Pre-training with Masked Language Modeling task

Run mlm.sh to train a bert like model which uses MLM as the pre-training task. For example,

mlm.sh bert-base will train a bert base model which uses absolute position encoding

mlm.sh deberta-base will train a deberta base model which uses Disentangled Attention

Pre-training with Replaced Token Detection task

Run rtd.sh to train a ELECTRA like model using RTD as the pre-training task.

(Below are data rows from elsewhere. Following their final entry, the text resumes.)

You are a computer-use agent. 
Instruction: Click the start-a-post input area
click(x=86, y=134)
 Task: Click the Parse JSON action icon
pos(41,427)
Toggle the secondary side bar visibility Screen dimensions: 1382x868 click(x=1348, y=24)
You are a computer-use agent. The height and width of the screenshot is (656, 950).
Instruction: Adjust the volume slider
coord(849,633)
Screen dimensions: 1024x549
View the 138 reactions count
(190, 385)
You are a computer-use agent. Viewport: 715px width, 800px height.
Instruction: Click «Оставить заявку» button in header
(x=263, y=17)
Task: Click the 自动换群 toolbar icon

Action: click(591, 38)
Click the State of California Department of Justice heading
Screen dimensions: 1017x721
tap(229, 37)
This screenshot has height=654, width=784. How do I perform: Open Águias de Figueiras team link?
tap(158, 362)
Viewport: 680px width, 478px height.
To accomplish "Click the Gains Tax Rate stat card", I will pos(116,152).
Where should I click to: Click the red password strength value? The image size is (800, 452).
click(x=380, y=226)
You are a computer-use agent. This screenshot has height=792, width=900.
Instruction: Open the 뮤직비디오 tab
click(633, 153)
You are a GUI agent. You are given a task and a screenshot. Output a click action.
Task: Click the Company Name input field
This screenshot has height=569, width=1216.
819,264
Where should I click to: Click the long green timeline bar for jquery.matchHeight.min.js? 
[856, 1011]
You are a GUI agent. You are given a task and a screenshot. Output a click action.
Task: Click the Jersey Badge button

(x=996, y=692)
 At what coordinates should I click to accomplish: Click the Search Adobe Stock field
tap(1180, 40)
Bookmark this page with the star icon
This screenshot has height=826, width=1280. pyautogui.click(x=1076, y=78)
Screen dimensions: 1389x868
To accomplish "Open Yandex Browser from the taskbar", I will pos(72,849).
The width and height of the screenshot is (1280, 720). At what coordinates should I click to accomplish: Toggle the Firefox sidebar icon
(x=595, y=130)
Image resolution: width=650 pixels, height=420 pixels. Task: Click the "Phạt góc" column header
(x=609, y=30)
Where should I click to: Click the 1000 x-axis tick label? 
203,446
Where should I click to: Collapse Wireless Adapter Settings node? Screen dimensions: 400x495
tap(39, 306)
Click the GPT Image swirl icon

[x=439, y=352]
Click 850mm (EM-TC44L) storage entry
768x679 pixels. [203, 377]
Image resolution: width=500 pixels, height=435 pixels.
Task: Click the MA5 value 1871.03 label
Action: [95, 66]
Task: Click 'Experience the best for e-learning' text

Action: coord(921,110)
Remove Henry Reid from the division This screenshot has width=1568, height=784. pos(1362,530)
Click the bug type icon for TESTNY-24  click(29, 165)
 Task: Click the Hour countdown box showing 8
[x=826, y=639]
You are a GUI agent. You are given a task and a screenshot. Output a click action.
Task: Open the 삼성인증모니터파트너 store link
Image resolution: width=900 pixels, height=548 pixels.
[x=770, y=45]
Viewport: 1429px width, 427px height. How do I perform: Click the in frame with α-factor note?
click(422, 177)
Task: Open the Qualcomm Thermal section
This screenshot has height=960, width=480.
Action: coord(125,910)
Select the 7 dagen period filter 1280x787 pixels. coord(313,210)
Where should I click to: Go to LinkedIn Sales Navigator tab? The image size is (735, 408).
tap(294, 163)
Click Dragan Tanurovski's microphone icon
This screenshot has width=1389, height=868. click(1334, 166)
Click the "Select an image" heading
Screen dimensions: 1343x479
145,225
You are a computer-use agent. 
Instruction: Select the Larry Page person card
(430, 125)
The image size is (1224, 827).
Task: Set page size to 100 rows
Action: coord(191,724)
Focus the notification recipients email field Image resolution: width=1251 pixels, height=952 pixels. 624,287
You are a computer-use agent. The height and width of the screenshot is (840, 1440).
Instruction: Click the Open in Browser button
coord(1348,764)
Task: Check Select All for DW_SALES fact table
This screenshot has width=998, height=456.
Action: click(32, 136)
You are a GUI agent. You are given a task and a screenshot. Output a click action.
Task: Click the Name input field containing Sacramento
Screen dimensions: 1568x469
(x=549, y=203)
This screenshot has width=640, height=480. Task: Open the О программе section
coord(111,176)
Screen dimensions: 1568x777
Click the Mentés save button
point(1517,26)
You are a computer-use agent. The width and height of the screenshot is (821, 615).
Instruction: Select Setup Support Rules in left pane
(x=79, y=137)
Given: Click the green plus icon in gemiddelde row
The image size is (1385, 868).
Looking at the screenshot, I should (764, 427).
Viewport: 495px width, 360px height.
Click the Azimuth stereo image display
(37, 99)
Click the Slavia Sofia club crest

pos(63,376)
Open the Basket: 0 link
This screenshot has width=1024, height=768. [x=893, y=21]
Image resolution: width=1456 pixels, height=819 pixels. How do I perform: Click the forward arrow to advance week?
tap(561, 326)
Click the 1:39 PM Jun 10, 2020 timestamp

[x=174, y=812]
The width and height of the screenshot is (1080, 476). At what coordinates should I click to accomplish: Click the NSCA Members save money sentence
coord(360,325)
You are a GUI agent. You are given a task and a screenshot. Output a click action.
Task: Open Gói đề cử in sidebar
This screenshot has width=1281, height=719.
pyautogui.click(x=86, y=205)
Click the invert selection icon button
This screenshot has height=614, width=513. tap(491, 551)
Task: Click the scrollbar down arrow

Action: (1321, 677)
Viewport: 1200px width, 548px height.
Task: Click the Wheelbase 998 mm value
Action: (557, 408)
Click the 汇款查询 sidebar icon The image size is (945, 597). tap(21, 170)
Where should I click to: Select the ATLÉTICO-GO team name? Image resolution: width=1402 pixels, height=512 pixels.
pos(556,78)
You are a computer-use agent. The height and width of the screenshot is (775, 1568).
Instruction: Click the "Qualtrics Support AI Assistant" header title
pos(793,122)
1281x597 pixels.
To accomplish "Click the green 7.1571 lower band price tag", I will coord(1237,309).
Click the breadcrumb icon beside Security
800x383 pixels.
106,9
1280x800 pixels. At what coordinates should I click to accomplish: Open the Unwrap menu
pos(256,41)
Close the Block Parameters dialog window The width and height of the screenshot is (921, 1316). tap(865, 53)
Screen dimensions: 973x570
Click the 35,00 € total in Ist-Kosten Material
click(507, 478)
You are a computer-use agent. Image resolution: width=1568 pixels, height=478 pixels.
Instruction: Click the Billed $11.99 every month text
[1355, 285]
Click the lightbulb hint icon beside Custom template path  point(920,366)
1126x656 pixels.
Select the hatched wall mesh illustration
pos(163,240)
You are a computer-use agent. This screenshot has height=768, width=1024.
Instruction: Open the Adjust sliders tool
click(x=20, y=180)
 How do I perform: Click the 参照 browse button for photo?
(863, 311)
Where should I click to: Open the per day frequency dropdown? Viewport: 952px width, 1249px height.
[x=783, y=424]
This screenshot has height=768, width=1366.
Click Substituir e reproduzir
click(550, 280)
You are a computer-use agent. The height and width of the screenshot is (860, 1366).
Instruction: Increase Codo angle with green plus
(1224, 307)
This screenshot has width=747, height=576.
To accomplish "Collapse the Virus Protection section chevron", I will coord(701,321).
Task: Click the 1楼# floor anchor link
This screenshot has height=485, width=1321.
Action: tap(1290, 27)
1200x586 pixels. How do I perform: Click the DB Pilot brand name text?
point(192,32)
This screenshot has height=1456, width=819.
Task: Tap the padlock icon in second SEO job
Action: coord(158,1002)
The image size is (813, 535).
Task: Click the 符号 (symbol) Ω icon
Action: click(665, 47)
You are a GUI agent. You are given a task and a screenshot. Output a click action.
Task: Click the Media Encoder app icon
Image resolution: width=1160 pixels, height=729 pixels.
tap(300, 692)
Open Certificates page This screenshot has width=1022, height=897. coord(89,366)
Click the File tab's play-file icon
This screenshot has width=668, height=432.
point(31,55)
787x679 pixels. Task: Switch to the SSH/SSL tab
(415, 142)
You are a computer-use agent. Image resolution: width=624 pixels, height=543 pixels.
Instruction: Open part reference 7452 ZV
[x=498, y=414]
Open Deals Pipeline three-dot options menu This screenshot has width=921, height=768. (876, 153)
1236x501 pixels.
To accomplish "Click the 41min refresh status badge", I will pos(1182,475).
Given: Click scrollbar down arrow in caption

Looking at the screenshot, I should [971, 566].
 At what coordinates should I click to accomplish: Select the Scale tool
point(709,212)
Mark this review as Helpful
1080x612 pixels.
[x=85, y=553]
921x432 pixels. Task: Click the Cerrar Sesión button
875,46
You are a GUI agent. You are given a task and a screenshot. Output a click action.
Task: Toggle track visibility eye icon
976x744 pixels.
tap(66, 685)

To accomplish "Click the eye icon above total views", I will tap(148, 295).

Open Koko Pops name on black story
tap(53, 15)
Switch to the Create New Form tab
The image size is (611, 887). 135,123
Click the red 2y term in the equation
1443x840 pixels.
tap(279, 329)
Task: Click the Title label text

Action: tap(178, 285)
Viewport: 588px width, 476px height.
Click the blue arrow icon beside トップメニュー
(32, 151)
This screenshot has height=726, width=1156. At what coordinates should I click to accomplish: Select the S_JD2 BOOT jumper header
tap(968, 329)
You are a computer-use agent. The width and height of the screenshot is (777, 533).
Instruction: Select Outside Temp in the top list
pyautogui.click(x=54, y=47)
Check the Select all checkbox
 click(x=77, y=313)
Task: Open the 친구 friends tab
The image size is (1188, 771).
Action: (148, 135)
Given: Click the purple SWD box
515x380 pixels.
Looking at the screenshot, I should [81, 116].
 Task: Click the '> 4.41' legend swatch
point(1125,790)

For example,

rtd.sh deberta-v3-xsmall will train a DeBERTaV3 XSmall model with 9M backbone parameters(12 layers, 256 hidden size) plus 32M embedding parameters(128k vocabulary size)

rtd.sh deberta-v3-base will train a DeBERTaV3 Base model with 81M backbone parameters(12 layers, 768 hidden size) plus 96M embedding parameters(128k vocabulary size)

rtd.sh deberta-v3-large will train a DeBERTaV3 Large model with 288M backbone parameters(24 layers, 1024 hidden size) plus 128M embedding parameters(128k vocabulary size)

Continuously training with Replaced Token Detection

Run rtd.sh deberta-v3-X-continue to continuously train DeBERTaV3-X models with following checkpoints.

Please check the script to specify initialization models of generator and discriminator.

Model Generator Discriminator
DeBERTa-V3-XSmall Hugging Face Hugging Face
DeBERTa-V3-Small Hugging Face Hugging Face
DeBERTa-V3-Large Hugging Face Hugging Face

Distributed training

To train with multiple node, you need to specify three environment variables,

WORLD_SIZE - Total nodes that are used for the training

MASTER_ADDR - The IP address or host name of the master node

MASTER_PORT - The port of the master node

RANK - The rank of current node

For example, to run train a model with 2 nodes,

  • On node0,
export WORLD_SIZE=2
export MASTER_ADDR=node0
export MASTER_PORT=7488
export RANK=0
./rtd.sh deberta-v3-xsmall
  • On node1,
export WORLD_SIZE=2
export MASTER_ADDR=node0
export MASTER_PORT=7488
export RANK=1
./rtd.sh deberta-v3-xsmall

Model config options

  • embedding_sharing The embedding sharing method

    • GDES Gradient Disentangled Embedding Sharing
    • ES Embedding Sharing
    • NES No Embedding Sharing
  • relative_attention Whether to used relative attention

  • pos_att_type Relative position encoding type

    • P2C Postion to content attention
    • C2P Content to position attention